16. Section 3 of the Act, 1985 postulates that the State Government, by a notification and from the date mentioned therein, is competent to take over the college and management of the private Ayurvedic College. However, in terms of Section 6 of the Act 1985, the State Government is vested with the power to lay down the terms and conditions of the teaching staff and other employees of the college. Section 3 and Section 6 of the Act 1985 relevant for the purpose are reproduced hereunder:
” 3. Taking over of Private Medical (Indian System of Medicine) Colleges.( 1) The State Government may, by a notified order and from the date mentioned therein, take over a College and the management and control thereof shall thereupon be exercised by the State Government in such manner as specified in the said order.
(2) All the assets and properties of the college and the college body whether movable or immovable including land, building, library, laboratory and dispensary workshop, store, instruments, machinery, vehicles, cash balance, reserve fund, investments, taxes, furniture and others shall, on the date of take over stand transferred to and vested in, and be deemed to have come into possession of the State Government.
(3) All the liabilities and obligations of the College under any agreement or contract entered into bona fide before the date of taking over shall devolve and shall be deemed to have devolved on the State Government.
6. Determination of terms of the teaching staff and other employees of the College. – (1) From the date of the notified order, all the staff employed in the College shall cease to be the employees of the College body : Provided that they shall continue to serve the College on ad hoc basis till a decision under subsections (3) and (4) of this Section is taken by the state Government.
(2) The State Government will set up one or more committees of experts and knowledgeable persons which will examine the biodata of each member of the teaching staff and ascertain whether appointment, promotion or confirmation was made in accordance with the Act, Statue or Regulations of the University concerned and in keeping with the guidelines laid down by the Indian Medical Council of India and take into consideration all other relevant materials including length of his service in the College; and submit its report to the State Government.
(3) The State Government on receipt of the report of the Committee or committees, as the case may be, will decide in respect of each member of teaching staff on the merits of each case whether to absorb him in government service or to terminate his service or to allow him to continue on an ad hoc basis for a fixed term on contract and shall, where necessary, redetermine the rank, pay allowances and other conditions of service.
(4) The State Government shall similarly determine the terms of appointment and other conditions of service of other categories of staff of the college on the basis of facts ascertained either by a committee or by an officer entrusted with the task and the provisions of subsections (2) and (3) of this Section shall apply mutatis mutandis to such cases.”

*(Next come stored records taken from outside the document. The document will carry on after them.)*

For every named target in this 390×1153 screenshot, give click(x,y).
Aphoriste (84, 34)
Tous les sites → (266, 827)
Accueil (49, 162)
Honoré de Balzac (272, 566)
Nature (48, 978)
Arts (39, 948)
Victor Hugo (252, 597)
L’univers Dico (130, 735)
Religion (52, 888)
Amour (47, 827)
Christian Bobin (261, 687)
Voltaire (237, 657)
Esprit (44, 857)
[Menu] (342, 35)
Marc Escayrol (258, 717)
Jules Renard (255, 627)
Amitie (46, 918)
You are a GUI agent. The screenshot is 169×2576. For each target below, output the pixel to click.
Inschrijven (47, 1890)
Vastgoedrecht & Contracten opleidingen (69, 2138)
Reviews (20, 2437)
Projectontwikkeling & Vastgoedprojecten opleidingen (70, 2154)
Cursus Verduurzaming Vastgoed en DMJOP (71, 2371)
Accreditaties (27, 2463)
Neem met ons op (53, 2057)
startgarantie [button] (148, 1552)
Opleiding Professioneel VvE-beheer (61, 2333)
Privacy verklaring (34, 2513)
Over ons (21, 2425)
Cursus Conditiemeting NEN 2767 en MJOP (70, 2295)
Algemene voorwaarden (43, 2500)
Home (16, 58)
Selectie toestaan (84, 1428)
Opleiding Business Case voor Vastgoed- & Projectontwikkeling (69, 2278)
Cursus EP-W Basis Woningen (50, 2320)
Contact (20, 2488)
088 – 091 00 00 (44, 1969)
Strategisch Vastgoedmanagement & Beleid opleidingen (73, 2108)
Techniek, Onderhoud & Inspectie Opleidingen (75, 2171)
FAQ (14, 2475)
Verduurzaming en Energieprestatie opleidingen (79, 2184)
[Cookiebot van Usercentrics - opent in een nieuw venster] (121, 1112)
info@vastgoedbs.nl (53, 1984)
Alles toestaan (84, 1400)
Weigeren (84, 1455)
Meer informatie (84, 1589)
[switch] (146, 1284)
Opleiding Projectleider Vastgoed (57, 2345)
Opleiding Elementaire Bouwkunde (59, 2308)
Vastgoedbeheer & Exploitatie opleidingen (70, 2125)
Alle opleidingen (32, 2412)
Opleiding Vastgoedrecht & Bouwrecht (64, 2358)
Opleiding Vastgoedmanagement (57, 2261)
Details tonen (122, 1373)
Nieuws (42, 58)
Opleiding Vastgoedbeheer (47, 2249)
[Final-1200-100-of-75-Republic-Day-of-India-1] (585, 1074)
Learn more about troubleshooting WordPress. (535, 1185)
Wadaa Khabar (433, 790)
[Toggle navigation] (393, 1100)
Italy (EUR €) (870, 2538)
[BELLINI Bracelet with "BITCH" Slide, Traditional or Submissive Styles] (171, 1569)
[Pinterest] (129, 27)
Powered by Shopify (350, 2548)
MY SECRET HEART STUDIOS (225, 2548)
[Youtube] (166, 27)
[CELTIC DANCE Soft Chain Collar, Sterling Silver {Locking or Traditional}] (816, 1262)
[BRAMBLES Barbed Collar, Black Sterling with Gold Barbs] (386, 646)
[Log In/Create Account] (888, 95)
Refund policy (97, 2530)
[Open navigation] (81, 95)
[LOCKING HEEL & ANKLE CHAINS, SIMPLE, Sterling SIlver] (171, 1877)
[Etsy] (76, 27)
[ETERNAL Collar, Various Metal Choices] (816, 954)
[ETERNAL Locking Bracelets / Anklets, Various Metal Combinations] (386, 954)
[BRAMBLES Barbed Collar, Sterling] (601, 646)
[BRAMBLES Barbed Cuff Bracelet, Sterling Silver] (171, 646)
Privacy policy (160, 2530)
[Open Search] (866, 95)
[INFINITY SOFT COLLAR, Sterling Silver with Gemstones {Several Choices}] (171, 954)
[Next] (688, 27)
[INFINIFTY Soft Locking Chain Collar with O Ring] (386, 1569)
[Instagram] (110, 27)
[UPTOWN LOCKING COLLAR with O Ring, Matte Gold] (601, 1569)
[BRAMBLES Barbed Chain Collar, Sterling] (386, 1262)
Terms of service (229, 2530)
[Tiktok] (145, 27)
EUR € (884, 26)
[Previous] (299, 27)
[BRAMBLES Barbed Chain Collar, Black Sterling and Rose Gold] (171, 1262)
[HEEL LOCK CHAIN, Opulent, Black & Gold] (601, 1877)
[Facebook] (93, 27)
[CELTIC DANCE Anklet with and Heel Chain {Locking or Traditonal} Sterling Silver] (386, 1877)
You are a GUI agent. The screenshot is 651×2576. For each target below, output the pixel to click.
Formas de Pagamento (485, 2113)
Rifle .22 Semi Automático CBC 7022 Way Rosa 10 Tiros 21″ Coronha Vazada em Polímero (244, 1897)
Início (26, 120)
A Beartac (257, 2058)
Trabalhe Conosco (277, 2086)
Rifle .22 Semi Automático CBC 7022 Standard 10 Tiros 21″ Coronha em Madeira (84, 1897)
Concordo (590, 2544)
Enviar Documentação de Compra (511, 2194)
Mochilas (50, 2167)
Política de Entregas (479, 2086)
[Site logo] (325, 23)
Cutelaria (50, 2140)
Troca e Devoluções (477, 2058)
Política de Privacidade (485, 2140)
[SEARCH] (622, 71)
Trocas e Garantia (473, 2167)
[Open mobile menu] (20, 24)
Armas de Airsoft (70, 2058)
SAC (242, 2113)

17. The Government later issued a Notification dated 09th December, 1986 of taking over of private medical colleges issued in exercise of power under Section 3 of the Act 1985, the extract of which relevant for the purpose is reproduced hereunder:
” BIHAR GAZETTE, 24 DECEMBER 1986
Medical Education and Family Welfare Department
No. Indem (H)M2186/ 84940( DM)M. E. under Section 3 of Bihar Private (India System of Medicine) College (taking over) Act 1985 (Bihar Act, 10, 1985) and the powers provided therein the Bihar Government takes over Sri Dhanwantri Ayurved College, Buxar, Post Ahirauli District Bhojpur and the Hospitals attached to it with effect from 01/06/1986 with the following terms and conditions:
( a) As a result of Nationalization (Sarkarikaran), all the movable and Immovable properties of the institution will vest in the State Government from the date of Nationalization. The verification of the certified list of the entire assets and liabilities of the said college would be done by the Department and from the date of the nationalization (take over). No responsibility of any liabilities would be on the Government except the salary of the teaching and non teaching employees of the said college.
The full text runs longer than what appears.